LummaStealer, also known as LummaC2, is an infostealer operation running as a malware-as-a-service (MaaS) platform that was disrupted in May 2025 when multiple tech firms and law enforcement authorities seized 2,300 domains and the central command structure supporting the malicious service.

Infostealing malware targets various sensitive data that can range from credentials and cookies stored in web browsers, cryptocurrency wallet details, and documents to session cookies, authentication tokens, VPN configurations, and account data.
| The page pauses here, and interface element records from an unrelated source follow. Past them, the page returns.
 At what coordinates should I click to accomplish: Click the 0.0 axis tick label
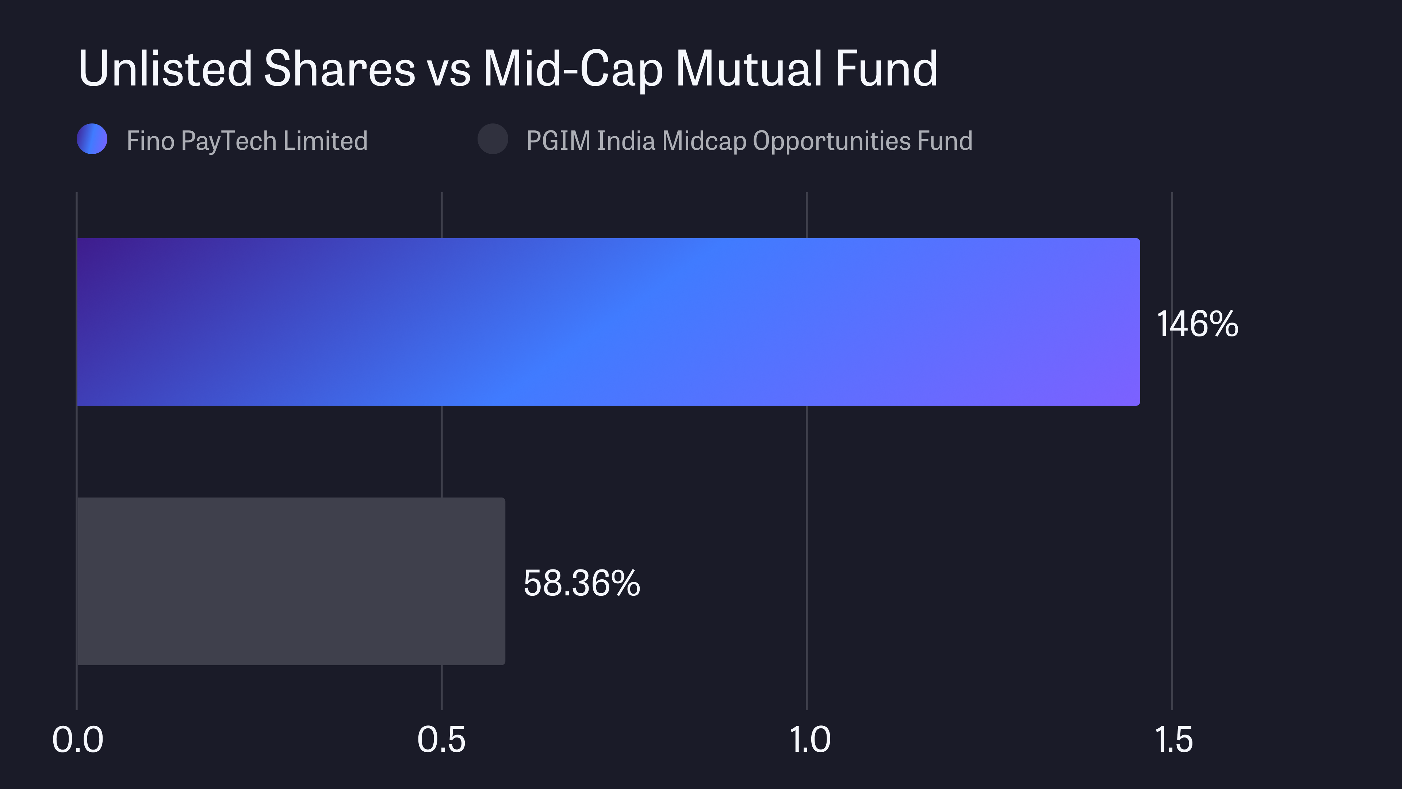point(77,740)
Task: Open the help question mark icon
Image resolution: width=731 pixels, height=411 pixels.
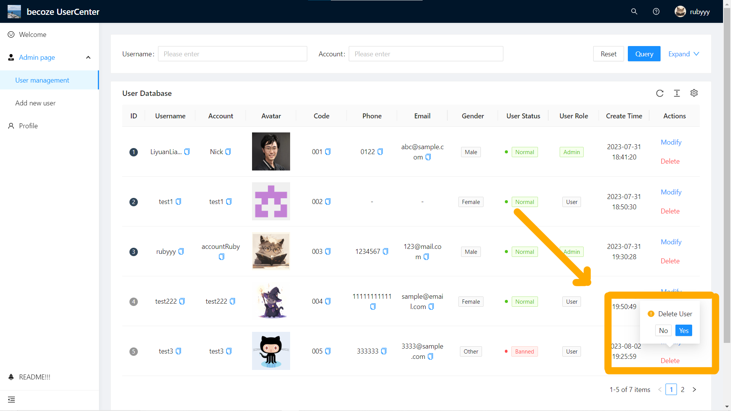Action: (656, 11)
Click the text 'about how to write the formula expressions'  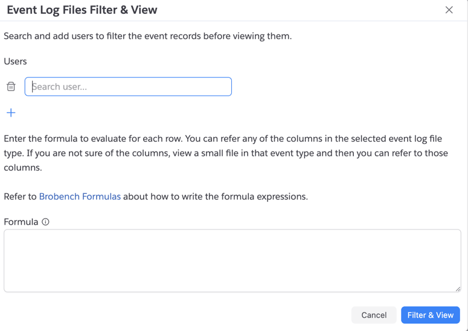pyautogui.click(x=215, y=196)
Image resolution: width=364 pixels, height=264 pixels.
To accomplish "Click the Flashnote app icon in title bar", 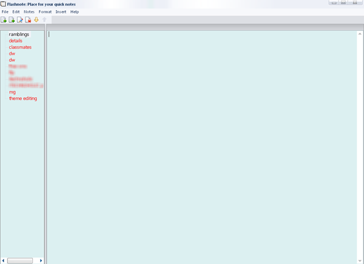I will pyautogui.click(x=3, y=4).
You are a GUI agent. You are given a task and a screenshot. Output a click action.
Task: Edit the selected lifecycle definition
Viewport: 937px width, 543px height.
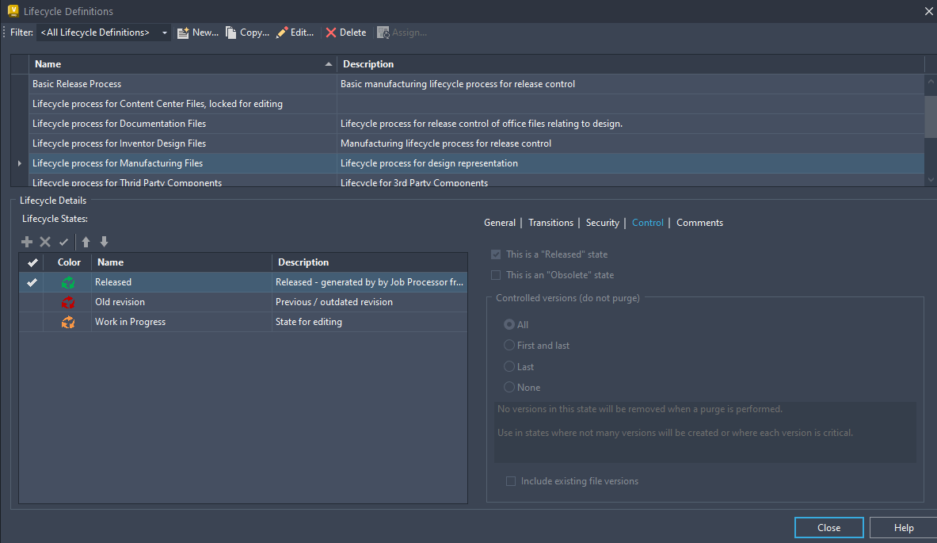click(295, 32)
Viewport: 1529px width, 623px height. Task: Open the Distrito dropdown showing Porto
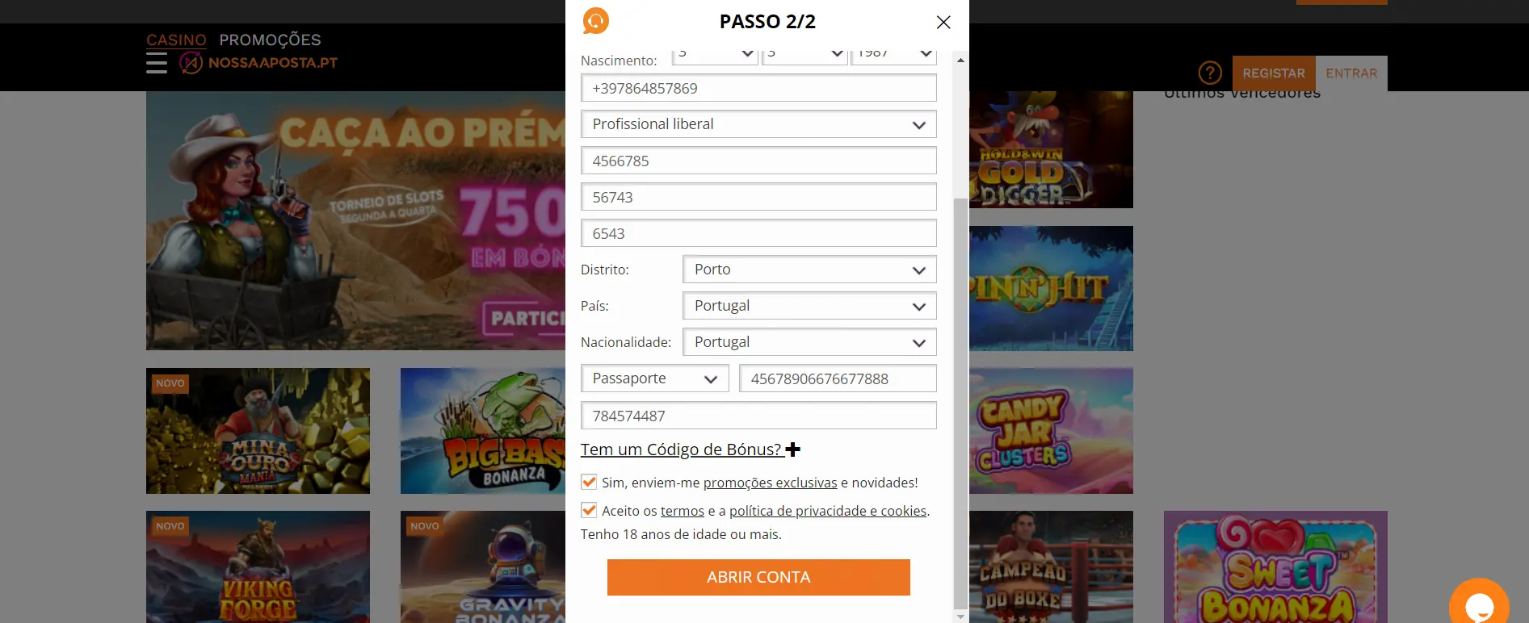click(809, 270)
Although the law enforcement operation severely disrupted the LummaStealer activity, the MaaS operation started to resume in July 2025.

A new report from cybersecurity company Bitdefender warns that LummaStealer operations have scaled significantly between December 2025 and January 2026, now being delivered through a malware loader called CastleLoader, and increasingly relying on ClickFix techniques.

"At the core of many of these campaigns is CastleLoader, which plays a central role in helping LummaStealer spread through delivery chains. Its modular, in-memory execution model, extensive obfuscation, and flexible command-and-control communication make it well-suited to malware distribution of this scale," Bitdefender researchers say.

CastleLoader emerged in early 2025 and has been distributing multiple families of infostealers and remote access trojans (Stealc, RedLine, Rhadamanthys, MonsterV2, CastleRAT, SectopRAT, NetSupport RAT, WarmCookie) through various methods, including ClickFix.

The malware loader is a heavily obfuscated script-based (AutoIT or Python) malware loader that decrypts, loads, and executes the LummaStealer payload entirely in memory.

It employs multiple obfuscation layers, including dictionary-based renaming of variables and functions, encoded strings decoded at runtime, large amounts of junk code and dead branches, and arithmetic and logic operations that resolve to trivial results.